When Arsene meets Manuel
ARSENAL v MAN CITY
(Tonight, 7.45pm, SingTel mio TV Ch 102 & StarHub TV Ch 227)
On the eve of their big match, Arsenal manager Arsene Wenger and his Manchester City counterpart Manuel Pellegrini sat down to discuss the match, the recent transfer window and Pep Guardiola being bald. Here's what they allegedly said…
Wenger: So, Manuel, are you nervous? We gave your boys one hell of a beating in the Community Shield.
Pellegrini: Please. I thought the Community Shield was a TV cop show.
Wenger: Still, we are an ever better team now. We brought in Danny Welbeck, you sent out Alvaro Negredo.
Pellegrini: I had no choice. It was all about the money.
Wenger: Uefa's Financial Fair Play regulations?
Pellegrini: No, I had a bet with Jose Mourinho that I could still win the title with three strikers.
Wenger: Why do you give so much face to Mourinho? No one takes him seriously anymore. Just this week, he said that Pep Guardiola obviously didn't enjoy his football because he was bald.
Pellegrini: He's right. Look at me. I got hair like Harry Styles.
Wenger: Manuel, you've got hair like a 70s porn star. All that's missing is the moustache. Now, can we get back to the game?
Pellegrini: Sure. You want to talk strategy? Here's how this one will play out. Everyone will say we're weaker and you're stronger in the attacking department. Everyone will look at our squads and your 3-0 win in that TV cop show friendly and say that you have the edge.
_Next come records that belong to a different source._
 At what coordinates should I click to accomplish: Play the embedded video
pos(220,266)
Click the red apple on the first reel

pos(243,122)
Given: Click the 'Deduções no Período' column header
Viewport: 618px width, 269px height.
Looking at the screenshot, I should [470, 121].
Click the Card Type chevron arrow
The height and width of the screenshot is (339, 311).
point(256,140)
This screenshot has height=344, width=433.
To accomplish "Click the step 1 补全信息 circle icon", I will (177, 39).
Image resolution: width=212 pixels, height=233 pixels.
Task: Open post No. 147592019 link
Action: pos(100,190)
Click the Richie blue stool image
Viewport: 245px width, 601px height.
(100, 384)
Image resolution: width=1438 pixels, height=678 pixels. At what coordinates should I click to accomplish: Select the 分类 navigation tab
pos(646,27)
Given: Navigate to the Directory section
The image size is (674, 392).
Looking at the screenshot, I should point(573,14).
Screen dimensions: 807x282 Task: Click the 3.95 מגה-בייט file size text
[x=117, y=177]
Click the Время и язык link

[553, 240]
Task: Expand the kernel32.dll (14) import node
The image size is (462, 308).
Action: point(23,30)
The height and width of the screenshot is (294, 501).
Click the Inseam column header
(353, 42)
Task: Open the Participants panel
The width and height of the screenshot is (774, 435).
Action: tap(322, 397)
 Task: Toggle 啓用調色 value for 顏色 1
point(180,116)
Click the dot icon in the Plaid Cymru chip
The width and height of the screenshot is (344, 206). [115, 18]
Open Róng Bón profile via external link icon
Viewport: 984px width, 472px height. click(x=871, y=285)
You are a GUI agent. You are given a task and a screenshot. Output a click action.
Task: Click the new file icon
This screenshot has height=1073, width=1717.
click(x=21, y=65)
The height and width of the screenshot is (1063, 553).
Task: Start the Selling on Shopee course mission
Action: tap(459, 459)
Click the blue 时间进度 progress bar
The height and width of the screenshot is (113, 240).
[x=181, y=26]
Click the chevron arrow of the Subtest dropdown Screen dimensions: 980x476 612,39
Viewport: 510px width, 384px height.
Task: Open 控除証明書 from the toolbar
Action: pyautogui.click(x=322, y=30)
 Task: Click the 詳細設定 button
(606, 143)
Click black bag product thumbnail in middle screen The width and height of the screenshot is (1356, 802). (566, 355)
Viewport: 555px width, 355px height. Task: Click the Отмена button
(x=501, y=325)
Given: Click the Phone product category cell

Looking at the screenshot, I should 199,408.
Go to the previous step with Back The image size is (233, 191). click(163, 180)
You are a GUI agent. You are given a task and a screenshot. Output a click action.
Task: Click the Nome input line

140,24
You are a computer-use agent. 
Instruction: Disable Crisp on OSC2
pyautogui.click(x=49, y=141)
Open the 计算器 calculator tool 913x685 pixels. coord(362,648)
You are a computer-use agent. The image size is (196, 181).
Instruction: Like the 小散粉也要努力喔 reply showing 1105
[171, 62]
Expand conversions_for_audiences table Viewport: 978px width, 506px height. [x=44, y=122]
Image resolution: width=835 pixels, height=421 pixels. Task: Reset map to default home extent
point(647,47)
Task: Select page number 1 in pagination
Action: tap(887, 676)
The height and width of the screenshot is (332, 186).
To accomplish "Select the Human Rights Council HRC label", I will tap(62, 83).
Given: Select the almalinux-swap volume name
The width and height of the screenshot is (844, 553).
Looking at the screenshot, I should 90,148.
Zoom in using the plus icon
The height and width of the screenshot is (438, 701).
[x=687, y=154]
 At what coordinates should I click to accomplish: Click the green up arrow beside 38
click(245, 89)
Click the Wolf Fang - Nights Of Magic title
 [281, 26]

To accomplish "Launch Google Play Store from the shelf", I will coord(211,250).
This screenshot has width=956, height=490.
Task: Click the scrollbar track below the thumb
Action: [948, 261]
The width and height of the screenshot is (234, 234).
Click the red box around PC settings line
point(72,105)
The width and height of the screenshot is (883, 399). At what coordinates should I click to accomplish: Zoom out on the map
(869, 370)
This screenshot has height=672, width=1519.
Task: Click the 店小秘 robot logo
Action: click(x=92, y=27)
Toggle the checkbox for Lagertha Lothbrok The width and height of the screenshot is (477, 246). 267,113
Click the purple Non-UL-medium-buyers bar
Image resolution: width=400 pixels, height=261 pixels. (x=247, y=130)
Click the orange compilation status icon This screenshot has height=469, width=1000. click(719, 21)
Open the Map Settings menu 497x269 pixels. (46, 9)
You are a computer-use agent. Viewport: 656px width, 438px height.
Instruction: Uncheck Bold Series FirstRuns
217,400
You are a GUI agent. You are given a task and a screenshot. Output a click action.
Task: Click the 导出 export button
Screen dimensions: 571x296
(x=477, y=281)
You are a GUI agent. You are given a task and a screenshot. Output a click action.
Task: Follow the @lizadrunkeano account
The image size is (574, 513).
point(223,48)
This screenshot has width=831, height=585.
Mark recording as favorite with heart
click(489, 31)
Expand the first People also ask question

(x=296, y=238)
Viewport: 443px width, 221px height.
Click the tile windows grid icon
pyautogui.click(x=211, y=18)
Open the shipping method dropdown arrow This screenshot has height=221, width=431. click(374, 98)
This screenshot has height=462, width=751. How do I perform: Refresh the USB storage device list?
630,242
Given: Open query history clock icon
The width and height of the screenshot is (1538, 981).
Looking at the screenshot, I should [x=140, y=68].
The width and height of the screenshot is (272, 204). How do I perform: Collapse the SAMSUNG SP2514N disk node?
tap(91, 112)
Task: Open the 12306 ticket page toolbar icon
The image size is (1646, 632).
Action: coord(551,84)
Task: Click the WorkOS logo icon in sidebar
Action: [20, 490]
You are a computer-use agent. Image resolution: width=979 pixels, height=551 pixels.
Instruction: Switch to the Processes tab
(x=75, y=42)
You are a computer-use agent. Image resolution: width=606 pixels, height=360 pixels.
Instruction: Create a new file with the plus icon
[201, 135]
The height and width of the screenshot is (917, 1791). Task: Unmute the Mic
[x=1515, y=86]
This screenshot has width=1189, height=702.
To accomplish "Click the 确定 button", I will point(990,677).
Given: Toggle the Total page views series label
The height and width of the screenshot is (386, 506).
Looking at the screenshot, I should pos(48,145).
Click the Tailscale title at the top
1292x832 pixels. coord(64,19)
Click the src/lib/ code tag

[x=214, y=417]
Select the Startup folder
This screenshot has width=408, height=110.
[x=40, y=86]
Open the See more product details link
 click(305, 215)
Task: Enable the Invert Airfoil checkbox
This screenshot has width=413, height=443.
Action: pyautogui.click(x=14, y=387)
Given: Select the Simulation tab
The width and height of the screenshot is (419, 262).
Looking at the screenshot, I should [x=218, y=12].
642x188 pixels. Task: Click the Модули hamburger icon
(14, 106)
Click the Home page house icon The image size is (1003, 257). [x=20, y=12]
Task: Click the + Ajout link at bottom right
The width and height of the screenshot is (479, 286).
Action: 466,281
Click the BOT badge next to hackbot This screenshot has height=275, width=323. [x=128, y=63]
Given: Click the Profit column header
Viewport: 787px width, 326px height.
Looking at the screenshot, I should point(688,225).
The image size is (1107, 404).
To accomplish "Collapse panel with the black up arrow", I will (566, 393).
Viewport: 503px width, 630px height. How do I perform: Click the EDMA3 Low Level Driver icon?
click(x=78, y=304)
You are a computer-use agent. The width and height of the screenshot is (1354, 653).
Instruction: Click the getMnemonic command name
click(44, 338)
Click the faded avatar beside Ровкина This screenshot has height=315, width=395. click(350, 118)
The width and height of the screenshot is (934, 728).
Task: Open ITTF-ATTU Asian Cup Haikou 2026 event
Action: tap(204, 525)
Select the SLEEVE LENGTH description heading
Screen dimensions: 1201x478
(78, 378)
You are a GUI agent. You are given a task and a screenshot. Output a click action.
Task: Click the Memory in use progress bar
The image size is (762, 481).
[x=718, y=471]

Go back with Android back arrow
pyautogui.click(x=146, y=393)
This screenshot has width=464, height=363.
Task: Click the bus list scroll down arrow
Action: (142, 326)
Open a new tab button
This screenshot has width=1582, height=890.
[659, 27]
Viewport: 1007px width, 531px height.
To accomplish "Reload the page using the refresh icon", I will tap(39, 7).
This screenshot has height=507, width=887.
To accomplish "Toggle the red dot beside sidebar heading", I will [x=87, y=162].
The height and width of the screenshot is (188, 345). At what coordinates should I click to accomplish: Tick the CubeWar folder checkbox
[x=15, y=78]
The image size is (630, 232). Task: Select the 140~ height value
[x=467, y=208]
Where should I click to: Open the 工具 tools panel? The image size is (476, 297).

And then, as always, your boys will face off against a title contender and make a mess of their underwear in the tunnel.
Wenger: I'll admit we were mentally fragile in the past. But I've fixed that. I've brought in Alexis Sanchez, a tough competitor. I've got Welbeck. He's already a title winner.
Pellegrini: Calling Welbeck a title winner is a bit like calling One Direction award-winning song-writers. Someone else did the work for them.
Wenger: You're obsessed with One Direction, you know.
Pellegrini: It's the hair. Now, have you got any injury concerns?
Wenger: Well, there's Aaron Ramsey…
Pellegrini: No, I meant real injury concerns, to real players. Ramsey is always injured. You know me and the other managers always assume he's not playing, right? We plan our team sheets without him. He's a bit like Daniel Day Lewis. One minute, he's everywhere and everyone's going crazy about his talent. And then he disappears.
Wenger: I'm not accepting that at all. That's a vicious slur. Daniel Day Lewis only performs once every few years.
Pellegrini: Yeah, and Ramsey makes him look prolific. We see more of Halley's Comet than we do your boy.
Wenger: You won't be mocking my men after this game. I've got World Cup winners in my line-up. I've got Per Mertesacker and Mesut Oezil.
Pellegrini: Mesut Oezil is back already? I thought he had stayed on in Brazil after the World Cup. Wenger: I've already picked him in three games this season.
Pellegrini: I've watched all of Arsenal's games. I haven't seen him.
Wenger: I'll admit he has drifted a bit. He hasn't quite got involved as much as I would've liked.
Pellegrini: If he was any more invisible, he could be cast in the next Fantastic Four movie.
Wenger: Mock all you want, but we've got England's main man up front now. We've got Welbeck.
Pellegrini: He has scored nine league goals since the start of last season. We're shaking in our boots.
Wenger: That's not fair. He was playing with a slight handicap last season.
Pellegrini: What was that?
Wenger: David Moyes.
Pellegrini: Fair enough. You're certainly an improvement on his previous employer.
Wenger: Ronald McDonald would be an improvement on his previous employer. Still, you've got problems, too. I saw City's defeat against Stoke. You let Mame Biram Diouf run 60 metres before scoring the winner. And what's up with Joe Hart? He's like a dog.
Pellegrini: What do you mean?
Wenger: Whenever he's near a post, he pees himself.
Pellegrini: Yeah, he did concede a soft goal at his near post. We were tired against Stoke. Some of our internationals are still recovering after the World Cup.
Wenger: That's hardly an excuse for Hart. There were suntans that outlasted England in Brazil.
Pellegrini: Everyone's allowed the odd mistake. You should know. You bought Yaya Sanogo.
Wenger: He will deliver the goods for us. You watch. We are going to be direct, inventive, hungry, creative, dominant and in total control.
Pellegrini: Ah, so you're dropping Oezil then?
Wenger: Look, if I wanted someone to take cheap shots, I'd call a comedian.
Pellegrini: That's where you and I differ, Arsene. If I wanted to watch someone take cheap shots, I'd sign Sanogo.